Alabama Courthouse to Receive Major Video Surveillance Upgrade

PELL CITY - If you're going to a St. Clair County courthouse to buy car tags, pay a fine or conduct other business, be ready to ''say cheese.'' One of the county's 51 new security cameras will have its eye on you.

The $64,000 system is one of the first steps in plans to make the courthouses safer for employees and the public.

CMI Electronics of Montgomery installed the system about a month ago.

The system includes 32 cameras in the Pell City courthouse, 10 in the Ashville courthouse and nine in the Ashville courthouse annex.

The cameras, inside globes mounted on ceilings and walls, work around-the-clock.

When they detect motion, they automatically record to a computer hard drive the images from the four seconds before the movement to the four seconds after the movement stops.

The cameras can be monitored from a security office in the Pell City courthouse and potentially from any computer on the county's fiber-optic network. But county officials haven't decided whose job it will be to monitor the cameras full-time, or whether anyone will do so.

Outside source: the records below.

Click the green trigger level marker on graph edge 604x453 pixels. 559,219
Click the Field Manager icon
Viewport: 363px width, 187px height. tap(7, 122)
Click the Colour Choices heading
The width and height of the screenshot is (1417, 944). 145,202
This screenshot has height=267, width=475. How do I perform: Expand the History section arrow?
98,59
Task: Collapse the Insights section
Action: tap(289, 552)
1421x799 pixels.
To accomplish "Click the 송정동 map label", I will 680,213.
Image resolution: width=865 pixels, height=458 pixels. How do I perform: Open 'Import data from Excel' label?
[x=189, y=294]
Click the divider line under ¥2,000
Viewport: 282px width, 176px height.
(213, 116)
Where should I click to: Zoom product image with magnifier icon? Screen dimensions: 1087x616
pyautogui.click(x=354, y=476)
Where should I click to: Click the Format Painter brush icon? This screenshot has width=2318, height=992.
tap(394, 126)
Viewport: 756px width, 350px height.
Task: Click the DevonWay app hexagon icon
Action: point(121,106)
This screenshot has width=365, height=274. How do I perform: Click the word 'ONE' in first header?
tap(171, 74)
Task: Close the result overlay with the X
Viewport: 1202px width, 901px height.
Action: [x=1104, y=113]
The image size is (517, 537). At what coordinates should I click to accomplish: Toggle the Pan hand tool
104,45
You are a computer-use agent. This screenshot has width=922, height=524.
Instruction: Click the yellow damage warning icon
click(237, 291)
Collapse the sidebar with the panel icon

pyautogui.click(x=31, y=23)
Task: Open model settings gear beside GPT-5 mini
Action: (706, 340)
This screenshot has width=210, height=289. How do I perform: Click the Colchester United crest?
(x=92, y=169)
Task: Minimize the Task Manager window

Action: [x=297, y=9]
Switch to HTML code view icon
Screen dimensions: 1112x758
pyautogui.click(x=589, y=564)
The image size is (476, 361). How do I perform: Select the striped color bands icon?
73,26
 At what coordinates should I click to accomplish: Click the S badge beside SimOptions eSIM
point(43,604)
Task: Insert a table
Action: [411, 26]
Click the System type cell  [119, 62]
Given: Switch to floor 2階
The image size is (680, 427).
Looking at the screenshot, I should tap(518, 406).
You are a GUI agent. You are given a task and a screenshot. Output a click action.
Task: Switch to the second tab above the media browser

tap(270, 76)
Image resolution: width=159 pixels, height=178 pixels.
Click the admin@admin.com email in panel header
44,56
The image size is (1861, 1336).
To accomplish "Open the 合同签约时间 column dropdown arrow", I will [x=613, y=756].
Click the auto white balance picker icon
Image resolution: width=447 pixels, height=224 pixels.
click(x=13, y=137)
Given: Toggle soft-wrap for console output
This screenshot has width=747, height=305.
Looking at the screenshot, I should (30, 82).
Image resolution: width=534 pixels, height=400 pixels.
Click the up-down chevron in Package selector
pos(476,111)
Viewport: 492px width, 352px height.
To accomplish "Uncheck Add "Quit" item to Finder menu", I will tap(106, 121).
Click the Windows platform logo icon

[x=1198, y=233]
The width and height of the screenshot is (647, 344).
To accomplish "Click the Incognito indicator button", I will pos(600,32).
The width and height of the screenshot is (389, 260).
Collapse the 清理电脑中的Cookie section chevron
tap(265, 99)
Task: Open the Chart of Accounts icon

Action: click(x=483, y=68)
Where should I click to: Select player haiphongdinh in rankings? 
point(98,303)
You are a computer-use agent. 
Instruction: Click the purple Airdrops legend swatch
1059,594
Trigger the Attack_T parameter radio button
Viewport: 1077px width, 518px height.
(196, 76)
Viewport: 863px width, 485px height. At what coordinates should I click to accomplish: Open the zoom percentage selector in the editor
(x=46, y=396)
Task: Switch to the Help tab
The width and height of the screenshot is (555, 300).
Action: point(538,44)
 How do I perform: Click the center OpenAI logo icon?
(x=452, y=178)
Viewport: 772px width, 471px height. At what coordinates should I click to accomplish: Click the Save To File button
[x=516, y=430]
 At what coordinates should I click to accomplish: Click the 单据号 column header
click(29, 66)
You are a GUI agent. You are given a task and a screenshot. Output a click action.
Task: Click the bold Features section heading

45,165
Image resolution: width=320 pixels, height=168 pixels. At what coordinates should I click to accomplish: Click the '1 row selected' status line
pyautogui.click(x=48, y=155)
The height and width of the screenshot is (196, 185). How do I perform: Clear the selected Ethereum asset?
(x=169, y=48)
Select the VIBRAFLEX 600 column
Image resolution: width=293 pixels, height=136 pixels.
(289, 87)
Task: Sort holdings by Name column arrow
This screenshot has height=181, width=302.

''Our camera system never gets tired, so it can watch all the time, which is 99 percent of security's job,'' County Commission Chairman Stan Batemon said. ''Somehow we know we've got to marry the watching with people'' to respond to emergencies.

Because the cost of security personnel is high, Batemon said, the county has no immediate plans to hire more.

For several years, judges and others have called for tighter security at the St. Clair County courthouses. The courthouse shootings in Fulton County, Ga., in March intensified the discussions that had gone on for several years, Batemon said.

In addition to the new camera system, the county recently hired its second part-time courthouse security officer. The officers, who are former law enforcement officers but do not carry guns, generally work when court is in session. The Sheriff's Department also provides at least one deputy for each courtroom when court is in session, Batemon said.

The county has not begun regular use of metal detectors and X-ray machine checkpoints for those entering the courthouse, a key part of a new security plan supported by the county's judges.

Still, presiding Circuit Judge Charles Robinson said he's pleased with the new camera system and hopes the county will continue to upgrade security at the courthouses.

County Property Manager Harold Hoyle plans to buy a 42-inch monitor to mount on the wall in the Pell City courthouse security room to display larger images from the cameras. Hoyle wants the new system to be as visible as possible because its greatest value is as a deterrent.

''When people realize they're being monitored, they get on good behavior,'' Hoyle said. ''That probably takes away 90 percent of the problems you have.''

The camera system is linked with a new, wireless alarm button system, installed recently for $7,420. The buttons are placed in courtrooms and other county offices and send a radio message to law enforcement agencies to come immediately to where the button is pushed.